Work task 1 - Copy out the part of the speech segmentation toolkit page below that opens with the words containing "A toolkit to" and closes with "packages except Librosa.".
Work task 2 -
Check each statement against the speech segmentation toolkit page below. Answer yes or no, and quote the words from the page that decide it.
(a) Anaconda can provide all the required packages except Librosa.
(b) The required tensorflow version is 2.0.
(c) In the function call shown, plot_seg is set to True.

Page text -
^^^^^^^^
A toolkit to implement segmentation on speech based on BIC and nerual network, such as BiLSTM
- Python>=3.6
- tensorflow=1.13.1
- keras=2.2.4
- Librosa
- Numpy
- Scipy
You can use the installation of Anaconda to satisfy the required packages except Librosa.
To install librosa, you can try the following command:
conda install -c conda-forge librosa
-
Run script multi_detect.py to test the segmentation on a simple wav file:
python multi_detect_BIC.py
And you can get a speech segmentation result as showm below:
-
In the python script of multi_detect.py, there is a function call after some parameter settings:
seg_point = seg.multi_segmentation("dialog4.wav",sr,frame_size,frame_shift,plot_seg=False,save_seg=True)
^^^^^^^^
Supplied data -

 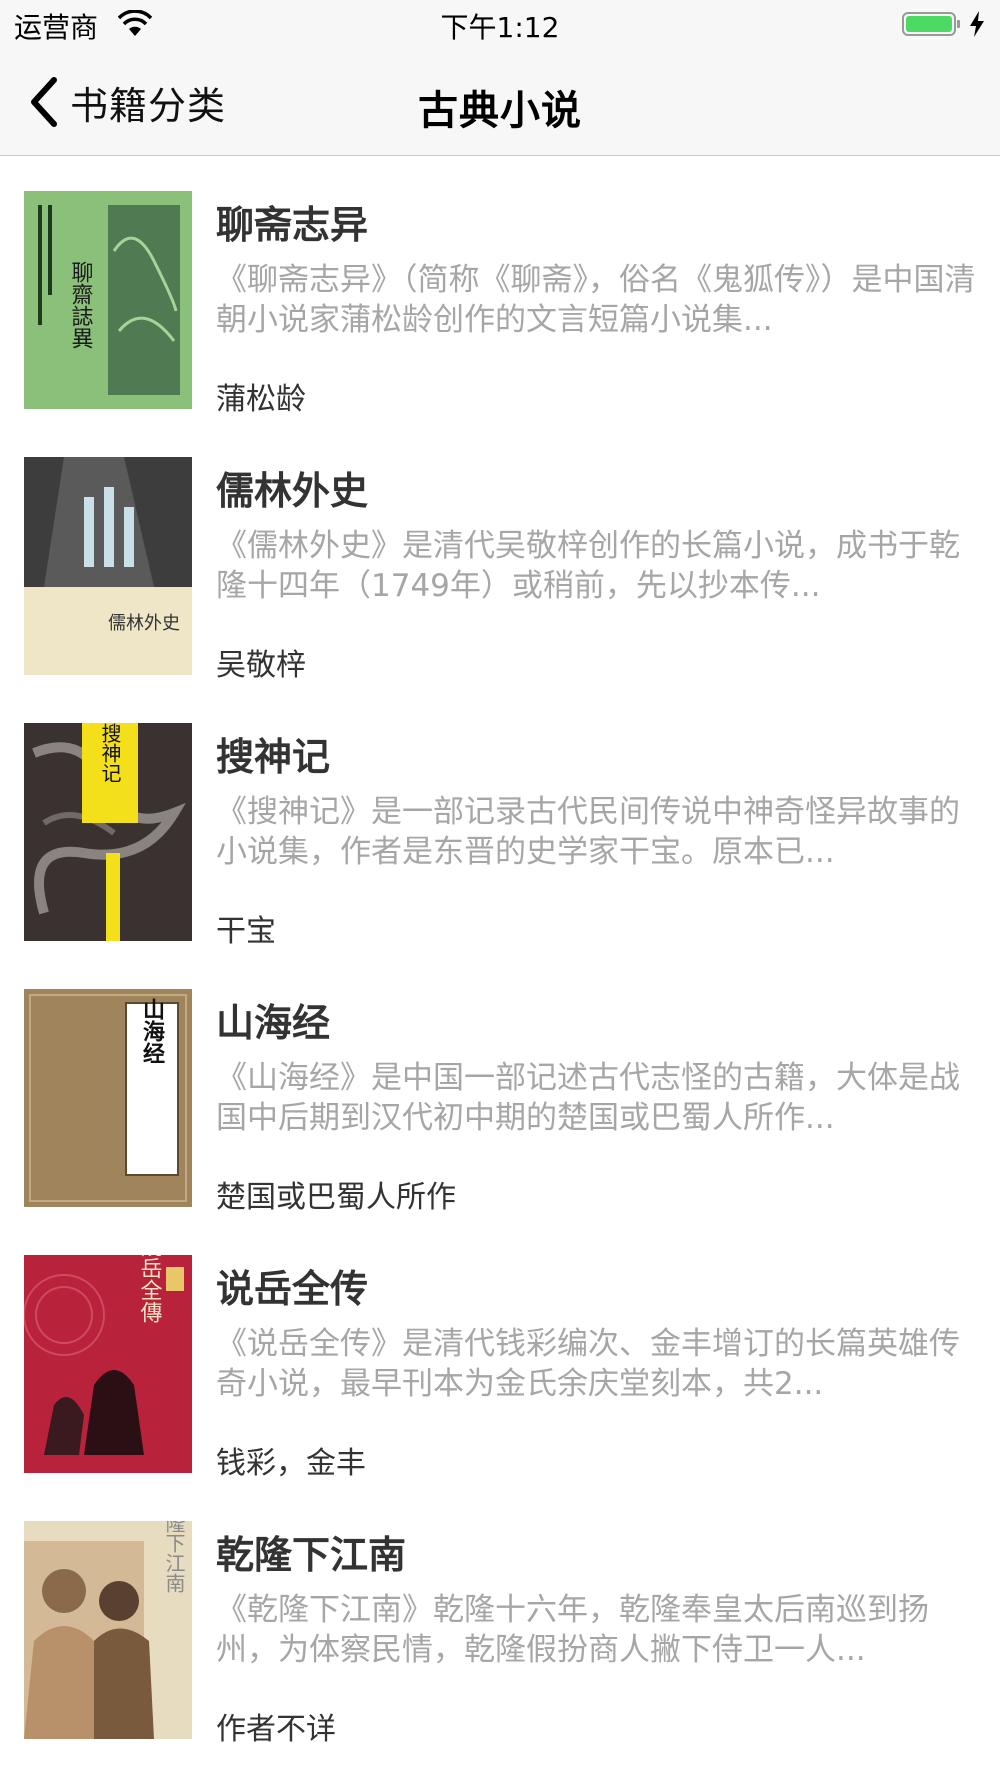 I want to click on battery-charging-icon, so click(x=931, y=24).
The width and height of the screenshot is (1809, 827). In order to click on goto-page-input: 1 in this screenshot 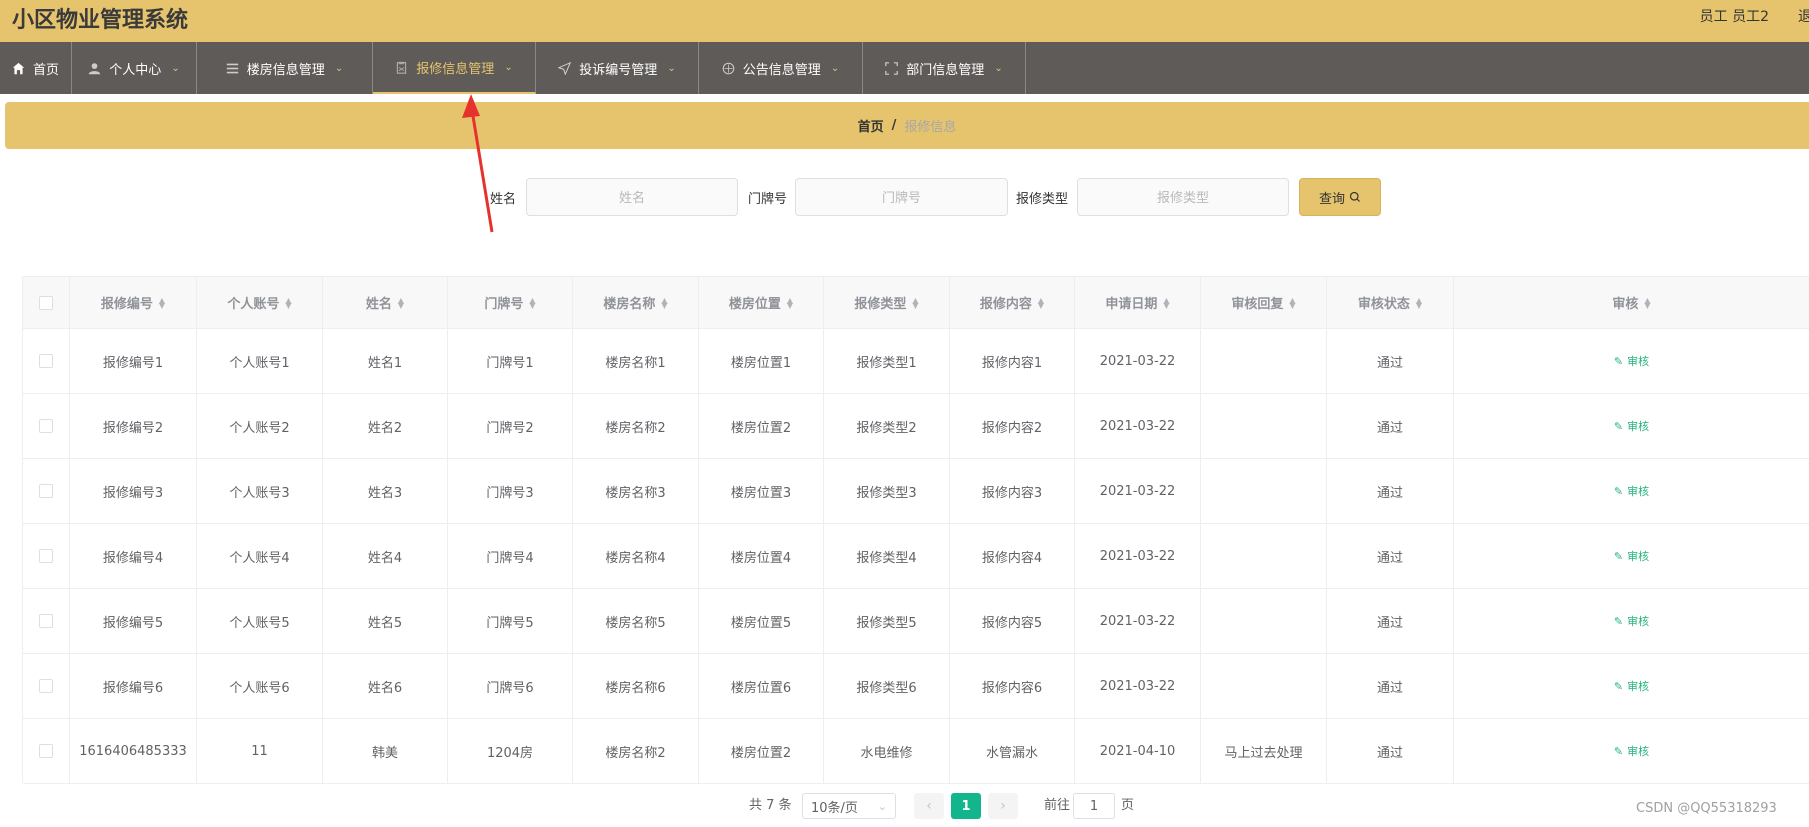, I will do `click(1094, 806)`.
^^^^^^^^
Answer area 1 -
A toolkit to implement segmentation on speech based on BIC and nerual network, such as BiLSTM
- Python>=3.6
- tensorflow=1.13.1
- keras=2.2.4
- Librosa
- Numpy
- Scipy
You can use the installation of Anaconda to satisfy the required packages except Librosa.

Answer area 2 -
(a) Yes: "You can use the installation of Anaconda to satisfy the required packages except Librosa."
(b) No: "tensorflow=1.13.1"
(c) No: "plot_seg=False"